= Data provided =

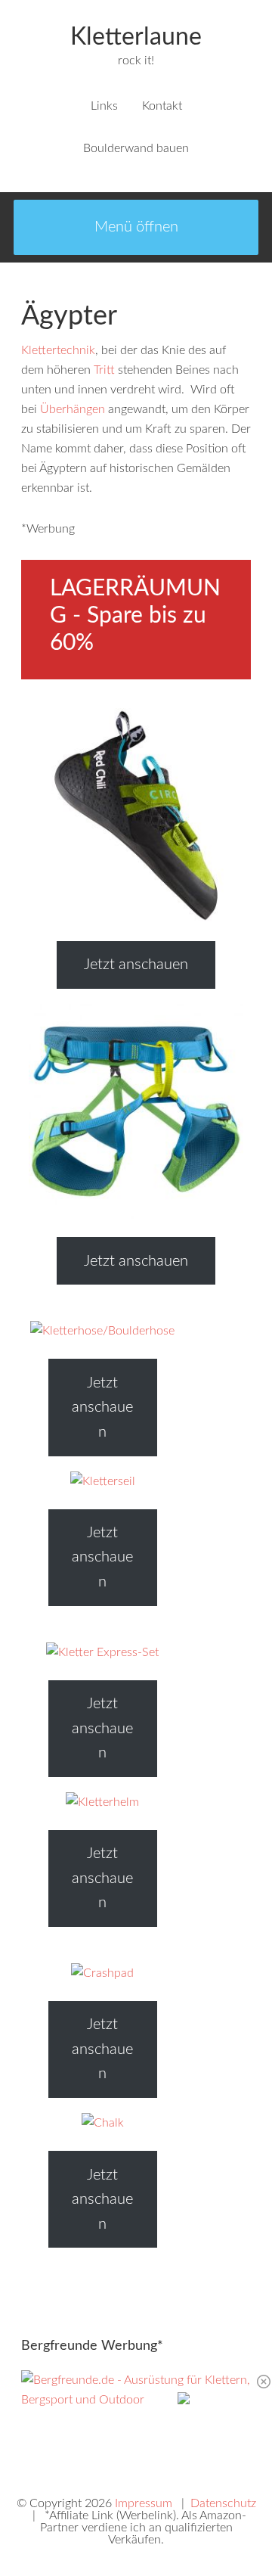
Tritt (104, 370)
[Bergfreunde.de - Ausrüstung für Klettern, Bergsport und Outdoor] (136, 2400)
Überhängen (72, 409)
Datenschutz (223, 2503)
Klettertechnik (58, 350)
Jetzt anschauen (136, 964)
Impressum (143, 2503)
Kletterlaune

= Problem requirements =
Please print the entries shown above again, exactly, and skip the pictures.

= Your response =
Tritt (104, 370)
[Bergfreunde.de - Ausrüstung für Klettern, Bergsport und Outdoor] (136, 2400)
Überhängen (72, 409)
Datenschutz (223, 2503)
Klettertechnik (58, 350)
Jetzt anschauen (136, 964)
Impressum (143, 2503)
Kletterlaune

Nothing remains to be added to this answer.